Dans le cadre de ses activités d’encadrement juridique, social et matériel des personnes vulnérables et à risques qui sont : les personnes en détention, les minorités ethniques, les jeunes filles déscolarisées, et les orphelins, l’ONG Femme Action et développement en Centrafrique- FADEC- a initié, avec l’aide de ses partenaires au développement, des projets d’alphabétisation des détenues de la Maison d’arrêt de Bimbo, en vue de leur réinsertion socioprofessionnelle post-carcérale.
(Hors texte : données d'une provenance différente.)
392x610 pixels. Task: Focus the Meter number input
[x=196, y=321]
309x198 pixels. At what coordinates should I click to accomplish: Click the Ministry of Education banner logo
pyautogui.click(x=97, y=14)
Lors de leur multiple visite dans cette prison pour femmes, les membres de la FADEC ont constaté deux faits importants : 1) une forte majorité de la population carcérale était du troisième âge ; 2) elle est en détention pour accusation de pratique de charlatanisme et de sorcellerie ; 3) elle est abandonnée en prison sans projet de retour dans la communauté d’origine. La détresse psychologique et mentale de ces personnes nous a incité à mener une petite enquête auprès de cette tranche de la population, dans leur communauté d’origine et en milieu carcéral. Nos investigations nous ont permis de faire le parallèle entre instabilité politique et la dégradation du niveau de vie, entre la paupérisation galopante de la population et l’augmentation des accusations de sorcellerie.
Dans une Afrique qui s’occidentalise de plus en plus, la situation des personnes âgées mérite qu’on s’y attarde. Ces vieux qui jadis, faisaient la fierté de nos villages et de nos familles car ils détenaient le savoir, et le savoir faire, les secrets de la culture et incarnaient les valeurs qui sont inhérentes à notre civilisation africaine, sont aujourd’hui méprisées, conspués, vilipendés et bannis de la société. L’écrivain Amadou HAMPATE BA « CHAQUE VIEUX QUI MEURT EST UNE BIBLIOTHEQUE QUI BRULE ». Or nous le savons bien, notre culture est basée sur l’oralité. Ces personnes âgées qui disparaissent, emportent avec eux une richesse culturelle inestimable que nous avons intérêt à préserver pour les générations futures.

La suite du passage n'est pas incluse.